1. Field of the Invention
The present invention relates generally to the field of two-wire, high frequency dimmable electronic ballasts for powering gas discharge lamps and the like and, more particularly, to a ballast system capable of being remotely addressed for light level control without the need of any additional wires to the main power supply leads to the ballast.
2. Description of the Prior Art
Solid-state electronic dimming ballast for supplying power to fluorescent or other types of gas discharge lamps are known in the prior art. These ballasts provide the same primary function as the conventional 50-60 hz heavy core-coil ballasts which have been used for many years. The solid-state ballasts normally convert conventional 50-60 hz AC to DC and then invert the DC to drive the lamps at a much higher frequency. That frequency generally is in the 10 to 50 KHz range. It has been found that flourescent lamps, for example, which are operated at these higher frequencies have a much higher energy efficiency than those operated at 60 hz and they exhibit lower power losses and longer lamp life.

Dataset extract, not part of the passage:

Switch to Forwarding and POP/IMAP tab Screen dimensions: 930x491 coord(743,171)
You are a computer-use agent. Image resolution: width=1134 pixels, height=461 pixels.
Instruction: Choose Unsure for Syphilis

In addition, at high frequencies, annoying flickering and ballast hum associated with 50 or 60 Hertz systems are substantially reduced.
Because of the increase in the cost of electric power generally, there exists a rising concern for achieving higher energy efficiency in electric lighting. Most large commercial and public buildings employ numerous, sometimes thousands, of high energy discharge lamps such as fluorescent lamps to provide lighting for large square footage areas, offices and the like. More and more of these buildings are utilizing remote, centralized systems for controlling individual remote functions throughout the building such as the temperature of individual offices or rooms, locking and unlocking of numerous doors, intrusion detection, detection of fire and smoke, and such other functions as controlling individual loads during power load-shedding intervals. In such systems, normally, a centralized control station which may include a computer or other data processing system is utilized to address remote locations by means of a signalling system utilizing radio frequency, ultrasonics or a powerline carrier communication system which uses the existing building electrical network.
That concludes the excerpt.